======== Text section ========
By applying the knowledge of crop disease resistance that he gained at The University of Western Australia, Dr Azam Khan is determined to boost his home country Pakistan’s economy.
Dr Khan recently completed his PhD project, which identified genetic resistance to the fungal pathogen Sclerotinia Sclerotiorum in canola.
“My research aims to improve oilseeds’ plant health and oil quality,” he said.
“Yield can be rescued from devastating pathogens through continuous research and development of crop disease resistance.”
Image: UWA PhD graduate Azam Khan with his canola experiments.
Dr Khan was among 20 outstanding students from The University of Agriculture Faisalabad (UAF) to receive a UWA-UAF joint scholarship (initiated by The UWA Institute of Agriculture) to complete their PhD studies at UWA since 2009.
The scholarship program is part of the long-standing collaboration and Memorandum of Understanding between the two universities.
By improving the cultivation of oilseeds in Pakistan, Dr Khan plans to reduce the “huge gap” between supply and demand of edible oil.
“From July to March last year, 2.917 million tonnes of edible oil was imported into Pakistan,” he said.
“Local production of edible oil during this period is estimated at almost one-tenth of this amount, just 0.374 million tonnes.
“By improving oilseed crop yield in Pakistan, I hope to significantly reduce this huge import bill and contribute to strengthening the national economy.”
Dr Khan completed his postgraduate studies under the guidance of UWA supervisors Professor Martin Barbetti, Professor Wallace Cowling, Professor Jacqueline Batley and Dr Mingpei You.
After almost five years and publishing three research papers, Dr Khan returned home to Pakistan in December.
“I enjoyed working with a diverse team of plant pathologists, plant breeders and molecular biologists,” he said.
“This cross-disciplinary team helped me develop skills for data analysis and interpreting it using different perspectives.”
Dr Khan described the skills and confidence he gained in Australia as “invaluable” to his current role as Assistant Professor at UAF.
“I am educating and training youth for enhancing agriculture productivity by focusing on plant health, yield, and quality of seed and product,” he said.
“When I first arrived in 2017, I was unsure of data handling and high impact scientific writing.
“Now, I feel like a motivated new researcher. I am more confident in project planning and execution than before. My experience at UWA also enabled me to look forward to international collaboration for the wider benefit of agriculture and the country.”
======== Dataset entries ========
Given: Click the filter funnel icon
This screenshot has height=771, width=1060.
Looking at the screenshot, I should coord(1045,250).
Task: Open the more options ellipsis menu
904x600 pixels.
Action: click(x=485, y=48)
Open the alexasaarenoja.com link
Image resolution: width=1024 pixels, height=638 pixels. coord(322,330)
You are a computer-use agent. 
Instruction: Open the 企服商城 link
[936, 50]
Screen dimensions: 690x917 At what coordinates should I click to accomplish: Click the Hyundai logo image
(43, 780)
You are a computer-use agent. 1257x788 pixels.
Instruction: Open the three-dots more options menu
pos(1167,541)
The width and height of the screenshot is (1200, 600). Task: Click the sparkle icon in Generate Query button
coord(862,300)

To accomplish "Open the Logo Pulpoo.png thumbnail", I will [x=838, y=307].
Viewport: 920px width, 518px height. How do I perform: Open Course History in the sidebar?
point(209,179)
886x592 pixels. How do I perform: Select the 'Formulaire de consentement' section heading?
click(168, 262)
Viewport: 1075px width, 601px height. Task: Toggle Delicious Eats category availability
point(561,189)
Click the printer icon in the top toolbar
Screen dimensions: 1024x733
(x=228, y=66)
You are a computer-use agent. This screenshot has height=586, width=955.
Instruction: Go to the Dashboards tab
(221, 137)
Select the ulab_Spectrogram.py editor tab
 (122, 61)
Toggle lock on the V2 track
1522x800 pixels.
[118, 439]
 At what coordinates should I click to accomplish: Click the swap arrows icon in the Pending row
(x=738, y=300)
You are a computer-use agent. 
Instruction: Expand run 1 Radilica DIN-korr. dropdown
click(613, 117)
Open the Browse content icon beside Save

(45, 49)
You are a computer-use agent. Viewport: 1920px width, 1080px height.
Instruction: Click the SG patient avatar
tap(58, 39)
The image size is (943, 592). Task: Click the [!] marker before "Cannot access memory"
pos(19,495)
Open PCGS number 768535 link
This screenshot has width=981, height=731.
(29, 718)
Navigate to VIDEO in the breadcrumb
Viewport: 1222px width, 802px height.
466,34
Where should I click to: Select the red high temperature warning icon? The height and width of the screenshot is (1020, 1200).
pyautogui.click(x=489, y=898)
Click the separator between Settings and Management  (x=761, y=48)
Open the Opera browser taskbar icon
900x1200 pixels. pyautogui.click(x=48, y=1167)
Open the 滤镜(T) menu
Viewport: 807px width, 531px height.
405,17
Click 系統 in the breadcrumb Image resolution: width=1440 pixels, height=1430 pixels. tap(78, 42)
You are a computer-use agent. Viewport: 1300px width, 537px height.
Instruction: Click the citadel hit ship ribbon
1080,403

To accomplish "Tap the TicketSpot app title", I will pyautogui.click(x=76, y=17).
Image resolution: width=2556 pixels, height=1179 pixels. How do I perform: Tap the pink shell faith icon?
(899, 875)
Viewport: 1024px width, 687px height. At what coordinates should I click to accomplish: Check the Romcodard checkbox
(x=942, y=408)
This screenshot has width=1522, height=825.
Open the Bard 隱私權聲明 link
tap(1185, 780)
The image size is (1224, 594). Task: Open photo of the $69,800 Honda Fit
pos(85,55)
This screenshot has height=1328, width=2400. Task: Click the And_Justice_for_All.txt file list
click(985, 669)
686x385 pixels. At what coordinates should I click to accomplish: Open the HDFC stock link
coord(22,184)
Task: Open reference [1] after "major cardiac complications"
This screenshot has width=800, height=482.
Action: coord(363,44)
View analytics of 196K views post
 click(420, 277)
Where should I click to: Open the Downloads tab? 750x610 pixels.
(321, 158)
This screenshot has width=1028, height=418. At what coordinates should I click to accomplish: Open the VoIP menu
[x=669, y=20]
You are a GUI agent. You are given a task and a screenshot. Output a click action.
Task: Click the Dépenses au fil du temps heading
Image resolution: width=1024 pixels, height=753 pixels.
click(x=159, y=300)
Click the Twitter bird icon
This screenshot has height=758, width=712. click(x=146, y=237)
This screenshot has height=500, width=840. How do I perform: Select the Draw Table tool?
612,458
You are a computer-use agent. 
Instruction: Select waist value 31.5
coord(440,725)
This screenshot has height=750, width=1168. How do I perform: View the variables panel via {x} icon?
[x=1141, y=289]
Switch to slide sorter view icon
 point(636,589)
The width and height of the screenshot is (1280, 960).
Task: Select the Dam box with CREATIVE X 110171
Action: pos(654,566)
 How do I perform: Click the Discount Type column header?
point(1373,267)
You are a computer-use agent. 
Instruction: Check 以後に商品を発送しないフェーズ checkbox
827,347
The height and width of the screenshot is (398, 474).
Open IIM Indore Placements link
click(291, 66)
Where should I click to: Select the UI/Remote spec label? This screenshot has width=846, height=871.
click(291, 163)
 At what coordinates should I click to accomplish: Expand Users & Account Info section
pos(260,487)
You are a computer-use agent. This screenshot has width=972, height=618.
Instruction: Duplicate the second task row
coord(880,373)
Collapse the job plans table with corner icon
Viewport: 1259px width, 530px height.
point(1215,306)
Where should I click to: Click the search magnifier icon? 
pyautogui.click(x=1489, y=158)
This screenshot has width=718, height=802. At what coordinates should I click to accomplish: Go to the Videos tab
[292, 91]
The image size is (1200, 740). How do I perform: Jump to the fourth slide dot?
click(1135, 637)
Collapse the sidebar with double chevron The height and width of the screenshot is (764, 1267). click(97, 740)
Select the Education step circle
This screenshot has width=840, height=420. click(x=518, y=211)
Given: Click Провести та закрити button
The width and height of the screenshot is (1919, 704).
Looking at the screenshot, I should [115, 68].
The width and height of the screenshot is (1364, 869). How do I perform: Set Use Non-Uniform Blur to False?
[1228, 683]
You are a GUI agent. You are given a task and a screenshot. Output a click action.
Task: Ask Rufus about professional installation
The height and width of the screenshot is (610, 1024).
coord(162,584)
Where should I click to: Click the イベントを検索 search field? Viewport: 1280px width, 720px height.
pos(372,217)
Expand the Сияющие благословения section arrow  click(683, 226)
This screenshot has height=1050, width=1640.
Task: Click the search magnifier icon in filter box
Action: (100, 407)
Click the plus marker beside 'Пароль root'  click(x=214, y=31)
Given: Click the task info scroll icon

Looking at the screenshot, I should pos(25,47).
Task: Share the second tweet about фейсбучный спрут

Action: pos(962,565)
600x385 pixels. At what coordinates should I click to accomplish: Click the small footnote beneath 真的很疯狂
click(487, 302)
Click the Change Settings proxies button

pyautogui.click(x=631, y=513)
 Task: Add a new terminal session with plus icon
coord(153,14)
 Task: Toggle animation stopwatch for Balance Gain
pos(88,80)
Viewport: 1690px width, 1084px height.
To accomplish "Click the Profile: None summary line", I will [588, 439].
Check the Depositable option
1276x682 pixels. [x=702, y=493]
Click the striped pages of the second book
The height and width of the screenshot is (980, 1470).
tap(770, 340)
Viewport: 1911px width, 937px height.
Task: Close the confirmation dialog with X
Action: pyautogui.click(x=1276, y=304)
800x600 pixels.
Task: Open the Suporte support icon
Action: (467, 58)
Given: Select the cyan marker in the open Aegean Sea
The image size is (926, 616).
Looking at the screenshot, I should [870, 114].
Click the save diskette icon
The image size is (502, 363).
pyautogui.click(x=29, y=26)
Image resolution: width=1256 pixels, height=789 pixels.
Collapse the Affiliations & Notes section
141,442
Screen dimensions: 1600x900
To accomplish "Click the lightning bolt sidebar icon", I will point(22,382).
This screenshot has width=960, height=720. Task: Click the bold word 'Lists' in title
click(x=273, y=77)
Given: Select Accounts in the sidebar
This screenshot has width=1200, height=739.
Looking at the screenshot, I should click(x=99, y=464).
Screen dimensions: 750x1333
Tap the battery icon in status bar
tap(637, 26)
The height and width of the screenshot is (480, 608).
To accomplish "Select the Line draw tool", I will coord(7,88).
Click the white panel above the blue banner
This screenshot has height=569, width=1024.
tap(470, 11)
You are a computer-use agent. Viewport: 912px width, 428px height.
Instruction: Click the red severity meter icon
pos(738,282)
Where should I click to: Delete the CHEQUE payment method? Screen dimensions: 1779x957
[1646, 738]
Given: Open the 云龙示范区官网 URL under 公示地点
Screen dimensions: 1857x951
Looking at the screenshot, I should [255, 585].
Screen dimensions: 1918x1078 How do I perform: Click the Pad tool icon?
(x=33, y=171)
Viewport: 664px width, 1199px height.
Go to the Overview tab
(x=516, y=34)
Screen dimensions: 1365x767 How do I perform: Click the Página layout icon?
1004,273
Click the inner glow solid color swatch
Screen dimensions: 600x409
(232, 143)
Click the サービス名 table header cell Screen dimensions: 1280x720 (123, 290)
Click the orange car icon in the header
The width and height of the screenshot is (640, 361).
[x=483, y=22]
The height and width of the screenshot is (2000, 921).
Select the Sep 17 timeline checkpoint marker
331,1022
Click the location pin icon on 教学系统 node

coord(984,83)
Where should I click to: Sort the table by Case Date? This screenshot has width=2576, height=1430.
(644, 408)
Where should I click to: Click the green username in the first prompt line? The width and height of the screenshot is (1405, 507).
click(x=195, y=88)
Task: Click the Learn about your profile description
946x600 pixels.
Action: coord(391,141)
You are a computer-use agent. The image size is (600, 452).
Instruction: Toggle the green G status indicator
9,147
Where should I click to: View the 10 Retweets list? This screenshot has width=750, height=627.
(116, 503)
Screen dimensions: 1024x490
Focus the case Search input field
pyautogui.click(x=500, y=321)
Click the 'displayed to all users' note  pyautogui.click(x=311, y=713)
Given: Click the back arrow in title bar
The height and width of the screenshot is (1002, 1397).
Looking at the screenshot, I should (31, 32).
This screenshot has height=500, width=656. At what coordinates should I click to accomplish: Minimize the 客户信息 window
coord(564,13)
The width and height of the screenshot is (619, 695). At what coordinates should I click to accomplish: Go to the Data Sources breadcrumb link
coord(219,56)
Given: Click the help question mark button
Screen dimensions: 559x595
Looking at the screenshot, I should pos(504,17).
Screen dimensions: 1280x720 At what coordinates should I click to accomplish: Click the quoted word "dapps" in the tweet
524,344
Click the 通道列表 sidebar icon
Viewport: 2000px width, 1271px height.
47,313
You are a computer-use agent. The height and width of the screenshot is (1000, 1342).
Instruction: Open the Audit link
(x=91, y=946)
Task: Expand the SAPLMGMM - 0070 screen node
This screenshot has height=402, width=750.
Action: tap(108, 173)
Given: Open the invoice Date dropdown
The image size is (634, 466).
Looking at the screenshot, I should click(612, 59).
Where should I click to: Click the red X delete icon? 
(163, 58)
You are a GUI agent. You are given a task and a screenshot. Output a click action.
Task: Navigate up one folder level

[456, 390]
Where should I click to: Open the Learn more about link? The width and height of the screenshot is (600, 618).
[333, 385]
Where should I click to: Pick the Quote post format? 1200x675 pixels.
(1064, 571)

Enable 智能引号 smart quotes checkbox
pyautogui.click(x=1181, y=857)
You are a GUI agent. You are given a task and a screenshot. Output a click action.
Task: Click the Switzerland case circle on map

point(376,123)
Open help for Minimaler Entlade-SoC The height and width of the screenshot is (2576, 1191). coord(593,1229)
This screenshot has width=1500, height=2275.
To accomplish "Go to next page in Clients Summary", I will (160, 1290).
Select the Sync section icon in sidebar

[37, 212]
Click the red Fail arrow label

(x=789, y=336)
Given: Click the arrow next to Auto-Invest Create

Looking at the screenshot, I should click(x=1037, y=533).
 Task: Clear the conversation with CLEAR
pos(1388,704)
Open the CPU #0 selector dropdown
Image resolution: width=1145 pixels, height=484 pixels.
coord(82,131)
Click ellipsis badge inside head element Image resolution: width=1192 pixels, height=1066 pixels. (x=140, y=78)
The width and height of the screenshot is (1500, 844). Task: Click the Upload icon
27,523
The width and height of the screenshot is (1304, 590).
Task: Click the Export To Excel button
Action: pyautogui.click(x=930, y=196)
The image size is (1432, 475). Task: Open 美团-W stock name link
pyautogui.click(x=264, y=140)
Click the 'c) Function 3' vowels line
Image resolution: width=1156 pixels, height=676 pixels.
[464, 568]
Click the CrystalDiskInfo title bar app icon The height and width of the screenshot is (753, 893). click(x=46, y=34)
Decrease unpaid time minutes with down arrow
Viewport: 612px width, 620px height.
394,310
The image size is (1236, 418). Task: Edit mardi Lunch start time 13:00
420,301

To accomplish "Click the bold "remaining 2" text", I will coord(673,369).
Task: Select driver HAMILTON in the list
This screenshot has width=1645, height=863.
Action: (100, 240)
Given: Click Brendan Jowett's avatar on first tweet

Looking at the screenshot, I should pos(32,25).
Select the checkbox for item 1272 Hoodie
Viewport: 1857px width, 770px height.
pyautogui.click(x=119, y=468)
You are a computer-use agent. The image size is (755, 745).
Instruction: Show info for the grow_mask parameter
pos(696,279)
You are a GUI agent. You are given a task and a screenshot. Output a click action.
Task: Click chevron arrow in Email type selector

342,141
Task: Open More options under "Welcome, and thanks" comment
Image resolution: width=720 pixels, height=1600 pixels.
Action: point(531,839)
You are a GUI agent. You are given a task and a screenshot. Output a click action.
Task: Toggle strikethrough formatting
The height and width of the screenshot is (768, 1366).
========
▶ **Problem description**:
According to the text about Dr Azam Khan's research, how much edible oil was imported into Pakistan from July to March last year?

▶ **Your response**:
2.917 million tonnes.